Dive Brief:
- Cosmetics and skin care giant Estée Lauder is giving parents — including men — 20 weeks of paid leave for the birth, adoption or foster placement of a child, according to a Business Insider report. Birth parents will receive an additional six to eight weeks of paid leave. The company is also offering up to $10,000 toward adoption fees. The new policies and benefits took effect May 1.
- Hourly and salaried employees are eligible for the benefit if they work at least 30 hours a week and have been employed by the company for at least three months. The company also announced a six-week program to help new parents make the transition from home back into the workplace. Parents have a choice of where and when they want to work, which might be at home for a few days a week or on a schedule that allows them to come in early and leave early, rather than adhere to a 9-to-5 workday.

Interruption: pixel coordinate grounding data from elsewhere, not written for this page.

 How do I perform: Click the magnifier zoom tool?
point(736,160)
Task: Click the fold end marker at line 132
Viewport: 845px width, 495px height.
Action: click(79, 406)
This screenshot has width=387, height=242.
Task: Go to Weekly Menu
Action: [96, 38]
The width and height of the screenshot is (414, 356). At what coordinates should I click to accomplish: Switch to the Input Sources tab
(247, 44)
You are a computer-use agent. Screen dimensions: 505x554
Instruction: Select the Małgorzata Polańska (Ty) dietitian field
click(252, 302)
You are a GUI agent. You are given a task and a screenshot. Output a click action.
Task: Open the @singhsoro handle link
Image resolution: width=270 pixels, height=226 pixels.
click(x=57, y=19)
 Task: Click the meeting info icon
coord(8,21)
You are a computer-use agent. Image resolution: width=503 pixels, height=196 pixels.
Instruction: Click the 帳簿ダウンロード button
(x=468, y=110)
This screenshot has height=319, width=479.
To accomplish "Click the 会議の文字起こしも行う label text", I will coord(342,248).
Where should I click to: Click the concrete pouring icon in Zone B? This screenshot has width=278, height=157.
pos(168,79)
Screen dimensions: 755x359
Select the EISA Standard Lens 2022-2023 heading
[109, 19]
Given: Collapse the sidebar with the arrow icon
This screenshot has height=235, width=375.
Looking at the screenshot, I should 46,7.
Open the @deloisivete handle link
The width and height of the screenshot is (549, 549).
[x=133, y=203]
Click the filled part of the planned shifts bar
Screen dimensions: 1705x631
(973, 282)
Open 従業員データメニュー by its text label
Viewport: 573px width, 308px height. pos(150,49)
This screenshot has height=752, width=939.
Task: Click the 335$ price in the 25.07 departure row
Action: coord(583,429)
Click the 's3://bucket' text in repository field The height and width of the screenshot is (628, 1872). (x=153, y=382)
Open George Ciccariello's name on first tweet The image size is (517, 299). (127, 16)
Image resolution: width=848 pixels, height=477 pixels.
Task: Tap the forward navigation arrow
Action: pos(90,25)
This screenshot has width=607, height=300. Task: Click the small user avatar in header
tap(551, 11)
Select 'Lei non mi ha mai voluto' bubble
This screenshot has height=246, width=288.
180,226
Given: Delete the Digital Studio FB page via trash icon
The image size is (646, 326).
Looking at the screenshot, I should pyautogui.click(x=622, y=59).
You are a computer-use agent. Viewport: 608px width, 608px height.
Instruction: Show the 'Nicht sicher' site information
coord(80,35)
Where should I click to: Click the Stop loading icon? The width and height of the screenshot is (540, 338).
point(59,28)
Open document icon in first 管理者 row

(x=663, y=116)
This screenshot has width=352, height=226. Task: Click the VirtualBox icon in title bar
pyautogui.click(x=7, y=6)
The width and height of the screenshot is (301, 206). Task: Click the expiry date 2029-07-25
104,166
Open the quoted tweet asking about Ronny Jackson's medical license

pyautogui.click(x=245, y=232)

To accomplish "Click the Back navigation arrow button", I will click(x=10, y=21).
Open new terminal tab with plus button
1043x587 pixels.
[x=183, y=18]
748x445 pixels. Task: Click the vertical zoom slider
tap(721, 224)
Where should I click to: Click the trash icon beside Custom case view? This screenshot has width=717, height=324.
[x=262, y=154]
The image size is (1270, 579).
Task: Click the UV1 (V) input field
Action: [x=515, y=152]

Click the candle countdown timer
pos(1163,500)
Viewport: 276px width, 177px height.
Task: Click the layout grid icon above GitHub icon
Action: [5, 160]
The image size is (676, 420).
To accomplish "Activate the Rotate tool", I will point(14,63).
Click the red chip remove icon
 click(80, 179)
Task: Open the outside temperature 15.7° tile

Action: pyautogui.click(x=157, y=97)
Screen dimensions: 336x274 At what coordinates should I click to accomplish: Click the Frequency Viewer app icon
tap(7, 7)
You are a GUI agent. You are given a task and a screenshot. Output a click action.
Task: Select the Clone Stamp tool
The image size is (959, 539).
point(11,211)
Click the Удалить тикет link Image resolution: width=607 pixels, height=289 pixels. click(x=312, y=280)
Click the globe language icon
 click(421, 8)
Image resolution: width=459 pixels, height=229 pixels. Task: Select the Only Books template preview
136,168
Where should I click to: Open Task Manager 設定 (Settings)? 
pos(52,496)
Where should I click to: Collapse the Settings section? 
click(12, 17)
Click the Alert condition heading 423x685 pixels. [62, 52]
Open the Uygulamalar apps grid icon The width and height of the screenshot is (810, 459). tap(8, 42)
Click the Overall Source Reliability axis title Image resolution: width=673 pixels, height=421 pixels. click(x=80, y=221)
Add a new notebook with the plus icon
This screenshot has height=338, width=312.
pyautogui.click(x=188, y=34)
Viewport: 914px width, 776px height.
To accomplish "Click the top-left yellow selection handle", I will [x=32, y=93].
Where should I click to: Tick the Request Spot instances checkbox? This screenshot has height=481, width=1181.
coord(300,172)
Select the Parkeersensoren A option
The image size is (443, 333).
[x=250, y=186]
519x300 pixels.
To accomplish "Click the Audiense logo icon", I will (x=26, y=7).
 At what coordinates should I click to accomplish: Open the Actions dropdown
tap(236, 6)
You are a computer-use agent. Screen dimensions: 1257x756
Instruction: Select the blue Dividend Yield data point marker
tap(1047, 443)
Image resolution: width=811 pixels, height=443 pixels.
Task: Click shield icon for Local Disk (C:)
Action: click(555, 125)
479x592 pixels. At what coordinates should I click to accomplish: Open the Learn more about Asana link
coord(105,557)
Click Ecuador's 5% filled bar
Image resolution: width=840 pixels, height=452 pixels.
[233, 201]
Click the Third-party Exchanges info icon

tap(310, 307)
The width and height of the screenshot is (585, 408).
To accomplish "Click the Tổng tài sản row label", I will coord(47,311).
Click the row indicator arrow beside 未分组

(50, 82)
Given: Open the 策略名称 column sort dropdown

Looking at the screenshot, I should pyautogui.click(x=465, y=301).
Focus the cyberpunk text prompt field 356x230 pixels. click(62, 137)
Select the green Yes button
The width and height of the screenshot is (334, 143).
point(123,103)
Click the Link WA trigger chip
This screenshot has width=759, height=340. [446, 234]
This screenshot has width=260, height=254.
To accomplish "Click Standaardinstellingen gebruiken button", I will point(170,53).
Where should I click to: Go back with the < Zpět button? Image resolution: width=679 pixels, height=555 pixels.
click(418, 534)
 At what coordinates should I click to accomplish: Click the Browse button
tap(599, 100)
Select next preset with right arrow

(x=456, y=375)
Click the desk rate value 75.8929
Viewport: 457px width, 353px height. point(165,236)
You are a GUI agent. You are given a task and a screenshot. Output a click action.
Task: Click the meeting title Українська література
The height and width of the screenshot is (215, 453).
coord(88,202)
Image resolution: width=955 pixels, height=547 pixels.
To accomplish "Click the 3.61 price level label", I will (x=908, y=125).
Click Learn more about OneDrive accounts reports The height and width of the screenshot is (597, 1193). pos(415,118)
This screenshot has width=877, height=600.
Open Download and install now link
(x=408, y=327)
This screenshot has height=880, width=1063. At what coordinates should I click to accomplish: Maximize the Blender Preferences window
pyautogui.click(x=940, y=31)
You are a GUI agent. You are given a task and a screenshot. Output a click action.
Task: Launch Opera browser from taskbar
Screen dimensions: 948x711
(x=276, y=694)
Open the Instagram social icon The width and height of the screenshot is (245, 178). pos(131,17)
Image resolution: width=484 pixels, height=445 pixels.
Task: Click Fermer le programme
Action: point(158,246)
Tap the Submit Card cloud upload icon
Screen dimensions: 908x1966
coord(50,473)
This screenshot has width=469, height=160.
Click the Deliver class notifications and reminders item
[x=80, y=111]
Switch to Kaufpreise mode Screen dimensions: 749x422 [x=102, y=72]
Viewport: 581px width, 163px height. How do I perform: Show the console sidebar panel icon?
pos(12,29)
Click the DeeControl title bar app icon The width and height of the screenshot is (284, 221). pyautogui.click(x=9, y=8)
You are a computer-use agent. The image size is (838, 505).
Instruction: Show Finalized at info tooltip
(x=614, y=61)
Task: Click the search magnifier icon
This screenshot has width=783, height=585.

- Notably, the company was the target of an EEOC lawsuit late last year that alleged the company denied men the same number of leave days and related privileges that women received. The company has since reached a settlement but details have not yet been released.
Dive Insight:
Paid parental leave and, increasingly, flexible return-to-work policies for new parents are part of the push by employers to improve their benefits offerings to keep employees around longer, including hourly employees. U.S. employers have upped their benefits to include employees outside the typical salaried worker silo to better retain workers in a job seeker's market.
Employers may want to be careful about the nature of the offered leave. Estee Lauder wasn't the only company that faced a lawsuit last year for allegedly unequal parental leave programs; a similar suit is pending against JPMorgan Chase over the company's separate "primary caregiver" and "secondary caregiver" leaves. The EEOC has extensive guidance on where they stand on the matter: employers can offer birth mothers medical leave for pregnancy and to recover from childbirth, but bonding leave cannot differ based on gender.
Employees of all types (fathers, mothers and those without children) want more work-life balance and employers are offering flexible work schedules to help them get it. Increasingly, job applicants are bypassing employers with more traditional in-office structures for jobs with flexibility and the ability to work wherever needed.